26 mai 2026
Résumé
Les maladies du motoneurone (MMN) désignent un groupe de maladies neuro- dégénératives entraînant la dégénérescence et la mort des motoneurones. La forme la plus courante, la sclérose latérale amyotrophique (SLA), se caractérise par une atteinte des motoneurones supérieurs et inférieurs, pouvant se manifester cliniquement au niveau du bulbe rachidien ou de façon asymétrique au niveau d’un membre. L’évolution de la maladie se déroule généralement sur plusieurs mois, et le décès par insuffisance respiratoire survient dans les 2 à 5 ans suivant le début des symptômes. Comme nous le soulignons dans cette revue, les données sur les MMN en Afrique sont rares, bien que les observations courantes dans cette région – et dans d’autres populations à espérance de vie relativement faible – incluent un début de la maladie apparemment plus précoce et une incidence plus faible que dans le reste du monde. Compte tenu de l’épidémie de VIH en Afrique, nous examinons de manière critique les preuves d’une association entre la SLA et l’infection par le VIH. Nous abordons brièvement les affections pouvant être considérées comme des syndromes mimant la SLA et résumons les données limitées sur la génétique des maladies du motoneurone (MMN) dans cette région. Parmi les autres problèmes rencontrés par les personnes atteintes de MMN en Afrique figurent l’absence de données cognitives et comportementales et l’accès limité aux cliniques multi-disciplinaires, aux thérapies et aux soins palliatifs. Nous présentons notre point de vue sur la manière dont le Réseau SLA Afrique coordonne une évolution du paysage africain des MMN afin d’améliorer la prise en charge des patients.
Points clés
• Les personnes atteintes de sclérose latérale amyotrophique (SLA) en Afrique présentent probablement un phénotype similaire à celui des personnes atteintes ailleurs dans le monde, mais certaines caractéristiques de la maladie, comme l’âge moyen d’apparition, pourraient être influencées par l’espérance de vie dans des contextes socio-économiquement défavorisés.

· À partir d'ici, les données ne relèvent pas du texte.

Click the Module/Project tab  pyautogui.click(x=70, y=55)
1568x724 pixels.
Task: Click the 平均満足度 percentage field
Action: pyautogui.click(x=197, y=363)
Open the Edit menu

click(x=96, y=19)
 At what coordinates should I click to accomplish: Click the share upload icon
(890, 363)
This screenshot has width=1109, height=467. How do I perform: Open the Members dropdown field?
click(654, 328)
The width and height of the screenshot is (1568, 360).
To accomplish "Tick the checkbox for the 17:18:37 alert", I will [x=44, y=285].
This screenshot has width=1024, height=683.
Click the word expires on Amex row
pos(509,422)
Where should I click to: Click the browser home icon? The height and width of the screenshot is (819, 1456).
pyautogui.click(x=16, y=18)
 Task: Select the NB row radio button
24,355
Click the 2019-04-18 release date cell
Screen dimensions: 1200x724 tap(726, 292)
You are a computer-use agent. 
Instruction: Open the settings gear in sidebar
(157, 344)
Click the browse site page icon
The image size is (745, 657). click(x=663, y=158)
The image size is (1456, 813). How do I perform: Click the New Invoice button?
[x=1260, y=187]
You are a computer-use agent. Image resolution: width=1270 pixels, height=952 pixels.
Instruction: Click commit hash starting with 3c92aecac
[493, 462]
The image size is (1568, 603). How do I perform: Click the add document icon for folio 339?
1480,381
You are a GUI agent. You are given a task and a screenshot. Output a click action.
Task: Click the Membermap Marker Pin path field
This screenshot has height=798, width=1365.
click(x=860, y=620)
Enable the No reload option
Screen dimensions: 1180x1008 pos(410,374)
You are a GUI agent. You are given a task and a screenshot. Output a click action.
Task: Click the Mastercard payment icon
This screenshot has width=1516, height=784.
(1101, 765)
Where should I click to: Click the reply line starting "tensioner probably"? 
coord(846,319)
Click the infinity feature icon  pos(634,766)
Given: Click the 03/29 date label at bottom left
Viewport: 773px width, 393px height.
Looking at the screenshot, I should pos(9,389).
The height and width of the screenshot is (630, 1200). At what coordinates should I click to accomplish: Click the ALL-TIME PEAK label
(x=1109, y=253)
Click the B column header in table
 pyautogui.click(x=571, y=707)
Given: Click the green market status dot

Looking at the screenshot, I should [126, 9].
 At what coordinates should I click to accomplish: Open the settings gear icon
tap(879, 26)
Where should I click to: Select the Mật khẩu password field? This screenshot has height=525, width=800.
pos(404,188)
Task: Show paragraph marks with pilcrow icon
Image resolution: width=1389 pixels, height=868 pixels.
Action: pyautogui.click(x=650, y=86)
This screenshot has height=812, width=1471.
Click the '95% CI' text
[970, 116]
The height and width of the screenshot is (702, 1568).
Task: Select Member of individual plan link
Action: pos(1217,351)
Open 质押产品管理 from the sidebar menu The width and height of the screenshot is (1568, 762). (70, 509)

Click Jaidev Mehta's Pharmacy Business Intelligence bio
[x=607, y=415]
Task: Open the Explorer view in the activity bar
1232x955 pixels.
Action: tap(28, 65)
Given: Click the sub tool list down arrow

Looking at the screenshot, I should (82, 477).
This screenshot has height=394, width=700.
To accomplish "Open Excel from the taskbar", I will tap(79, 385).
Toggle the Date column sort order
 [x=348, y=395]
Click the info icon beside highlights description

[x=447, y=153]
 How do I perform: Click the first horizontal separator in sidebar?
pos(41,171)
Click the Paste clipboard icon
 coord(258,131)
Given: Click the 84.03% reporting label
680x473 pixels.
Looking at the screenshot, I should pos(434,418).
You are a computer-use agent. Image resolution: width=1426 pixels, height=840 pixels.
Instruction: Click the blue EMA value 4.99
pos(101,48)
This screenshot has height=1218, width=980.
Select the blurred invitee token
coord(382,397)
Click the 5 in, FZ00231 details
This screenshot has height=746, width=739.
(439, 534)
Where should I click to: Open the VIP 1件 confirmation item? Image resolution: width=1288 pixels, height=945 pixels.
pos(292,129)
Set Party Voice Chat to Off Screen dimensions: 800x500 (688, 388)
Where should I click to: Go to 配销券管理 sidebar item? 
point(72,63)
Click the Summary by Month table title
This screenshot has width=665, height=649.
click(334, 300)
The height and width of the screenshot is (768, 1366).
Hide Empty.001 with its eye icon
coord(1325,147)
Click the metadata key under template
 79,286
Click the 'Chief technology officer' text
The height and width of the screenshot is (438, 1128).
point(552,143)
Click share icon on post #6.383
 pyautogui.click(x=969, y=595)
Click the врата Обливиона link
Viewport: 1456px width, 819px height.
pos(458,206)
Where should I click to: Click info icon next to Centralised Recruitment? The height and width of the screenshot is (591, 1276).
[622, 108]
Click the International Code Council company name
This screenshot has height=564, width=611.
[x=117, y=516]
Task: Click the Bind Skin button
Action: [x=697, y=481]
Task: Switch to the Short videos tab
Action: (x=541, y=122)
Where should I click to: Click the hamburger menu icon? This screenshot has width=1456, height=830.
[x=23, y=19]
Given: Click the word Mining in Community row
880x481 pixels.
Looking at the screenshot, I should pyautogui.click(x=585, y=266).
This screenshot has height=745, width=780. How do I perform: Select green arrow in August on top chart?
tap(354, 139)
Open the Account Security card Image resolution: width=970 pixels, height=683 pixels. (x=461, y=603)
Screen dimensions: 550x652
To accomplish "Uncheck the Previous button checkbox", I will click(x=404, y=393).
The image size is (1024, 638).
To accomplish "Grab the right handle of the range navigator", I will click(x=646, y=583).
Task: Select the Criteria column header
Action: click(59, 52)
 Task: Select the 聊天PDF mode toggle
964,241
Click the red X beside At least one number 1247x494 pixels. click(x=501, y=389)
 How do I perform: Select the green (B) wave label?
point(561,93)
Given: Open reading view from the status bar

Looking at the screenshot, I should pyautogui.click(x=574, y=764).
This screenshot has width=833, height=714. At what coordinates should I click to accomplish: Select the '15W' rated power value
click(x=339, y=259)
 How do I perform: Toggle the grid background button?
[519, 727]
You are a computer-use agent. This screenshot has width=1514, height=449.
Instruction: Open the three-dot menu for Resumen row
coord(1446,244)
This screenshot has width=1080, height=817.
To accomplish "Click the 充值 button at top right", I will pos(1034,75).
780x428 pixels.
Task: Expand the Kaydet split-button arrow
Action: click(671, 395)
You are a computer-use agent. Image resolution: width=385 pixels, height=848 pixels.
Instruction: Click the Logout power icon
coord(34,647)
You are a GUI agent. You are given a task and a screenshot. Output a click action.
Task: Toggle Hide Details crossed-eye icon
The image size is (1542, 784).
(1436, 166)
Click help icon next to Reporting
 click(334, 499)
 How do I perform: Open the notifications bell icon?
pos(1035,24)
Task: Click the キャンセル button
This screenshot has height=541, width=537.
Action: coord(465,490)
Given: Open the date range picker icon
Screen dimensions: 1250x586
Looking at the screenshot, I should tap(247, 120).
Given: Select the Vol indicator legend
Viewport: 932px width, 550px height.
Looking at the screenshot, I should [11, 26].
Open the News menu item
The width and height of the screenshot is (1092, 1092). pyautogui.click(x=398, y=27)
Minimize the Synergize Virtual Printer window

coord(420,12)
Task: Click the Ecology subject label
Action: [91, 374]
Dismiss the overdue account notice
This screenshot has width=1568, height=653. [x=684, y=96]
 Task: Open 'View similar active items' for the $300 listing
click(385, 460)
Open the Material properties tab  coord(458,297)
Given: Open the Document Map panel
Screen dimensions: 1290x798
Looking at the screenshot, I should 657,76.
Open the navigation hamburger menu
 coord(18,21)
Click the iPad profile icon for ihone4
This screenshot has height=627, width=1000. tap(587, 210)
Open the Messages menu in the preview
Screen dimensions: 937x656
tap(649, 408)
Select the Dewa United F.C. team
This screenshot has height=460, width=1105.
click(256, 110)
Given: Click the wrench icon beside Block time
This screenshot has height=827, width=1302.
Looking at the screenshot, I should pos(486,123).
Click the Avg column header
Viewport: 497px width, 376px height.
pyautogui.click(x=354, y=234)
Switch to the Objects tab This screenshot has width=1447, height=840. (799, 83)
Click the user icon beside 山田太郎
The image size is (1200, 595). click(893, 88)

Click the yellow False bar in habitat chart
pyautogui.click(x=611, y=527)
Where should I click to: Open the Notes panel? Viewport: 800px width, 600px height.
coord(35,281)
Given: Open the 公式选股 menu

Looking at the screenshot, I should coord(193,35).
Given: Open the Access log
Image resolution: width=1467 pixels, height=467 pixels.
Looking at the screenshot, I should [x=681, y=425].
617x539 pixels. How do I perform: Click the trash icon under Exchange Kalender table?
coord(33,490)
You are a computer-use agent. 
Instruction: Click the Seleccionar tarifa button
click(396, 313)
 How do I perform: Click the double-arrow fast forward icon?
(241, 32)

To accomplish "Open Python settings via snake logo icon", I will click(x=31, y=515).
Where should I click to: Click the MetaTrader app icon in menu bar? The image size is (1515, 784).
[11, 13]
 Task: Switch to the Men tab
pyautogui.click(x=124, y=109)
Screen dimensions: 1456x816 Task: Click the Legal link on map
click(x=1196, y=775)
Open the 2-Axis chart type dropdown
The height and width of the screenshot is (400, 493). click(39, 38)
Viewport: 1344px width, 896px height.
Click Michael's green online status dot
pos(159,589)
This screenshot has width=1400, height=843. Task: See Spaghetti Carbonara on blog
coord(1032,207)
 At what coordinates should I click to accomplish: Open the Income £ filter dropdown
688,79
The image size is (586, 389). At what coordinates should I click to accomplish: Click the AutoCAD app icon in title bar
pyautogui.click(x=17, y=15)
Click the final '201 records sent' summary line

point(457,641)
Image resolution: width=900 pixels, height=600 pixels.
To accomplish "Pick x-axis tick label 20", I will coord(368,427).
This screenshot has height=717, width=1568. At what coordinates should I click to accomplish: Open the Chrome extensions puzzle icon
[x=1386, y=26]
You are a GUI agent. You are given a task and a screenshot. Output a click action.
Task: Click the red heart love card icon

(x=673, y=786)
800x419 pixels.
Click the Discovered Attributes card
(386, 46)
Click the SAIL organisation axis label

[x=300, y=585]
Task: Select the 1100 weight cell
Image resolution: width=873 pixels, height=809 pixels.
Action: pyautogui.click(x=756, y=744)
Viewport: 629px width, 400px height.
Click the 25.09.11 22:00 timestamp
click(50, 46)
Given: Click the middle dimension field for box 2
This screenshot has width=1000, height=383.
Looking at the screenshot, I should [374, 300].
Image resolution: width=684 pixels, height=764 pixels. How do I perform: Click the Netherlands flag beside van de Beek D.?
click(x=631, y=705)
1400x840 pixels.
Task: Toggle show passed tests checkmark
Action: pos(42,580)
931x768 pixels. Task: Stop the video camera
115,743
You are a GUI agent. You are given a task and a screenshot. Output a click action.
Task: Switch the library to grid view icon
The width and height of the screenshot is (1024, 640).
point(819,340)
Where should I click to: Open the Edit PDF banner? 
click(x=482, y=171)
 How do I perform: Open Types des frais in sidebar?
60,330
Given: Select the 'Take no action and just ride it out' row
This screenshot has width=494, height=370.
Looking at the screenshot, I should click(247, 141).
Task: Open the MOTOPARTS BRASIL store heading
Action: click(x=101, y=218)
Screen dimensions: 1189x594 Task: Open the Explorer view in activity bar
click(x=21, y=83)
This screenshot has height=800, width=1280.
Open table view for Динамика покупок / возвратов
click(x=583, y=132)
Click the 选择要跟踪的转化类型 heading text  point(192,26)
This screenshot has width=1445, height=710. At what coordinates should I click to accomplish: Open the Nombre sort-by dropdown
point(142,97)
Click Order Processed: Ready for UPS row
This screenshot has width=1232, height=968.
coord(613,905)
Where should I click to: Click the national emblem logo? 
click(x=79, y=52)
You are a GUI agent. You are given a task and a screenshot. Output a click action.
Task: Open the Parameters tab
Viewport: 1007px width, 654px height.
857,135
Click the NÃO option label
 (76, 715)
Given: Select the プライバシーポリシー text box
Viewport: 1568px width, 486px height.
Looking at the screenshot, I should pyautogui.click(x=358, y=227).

• Les données pathogéniques sur la SLA et les autres maladies du motoneurone en Afrique sont rares, bien que certaines différences régionales aient été observées.
• Un lien entre la SLA et l’infection par le VIH a été suggéré. Cependant, la fréquence de l’infection par le VIH est similaire chez les personnes atteintes ou non de SLA dans les régions d’Afrique à forte prévalence du VIH ; cette relation est donc probablement fortuite.
• Certaines maladies quasi exclusives à l’Afrique présentent des caractéristiques communes avec la SLA et doivent être prises en compte dans le diagnostic différentiel.
• Le réseau SLA Afrique a été créé pour soutenir les neurologues et améliorer la prise en charge des patients à travers l’Afrique.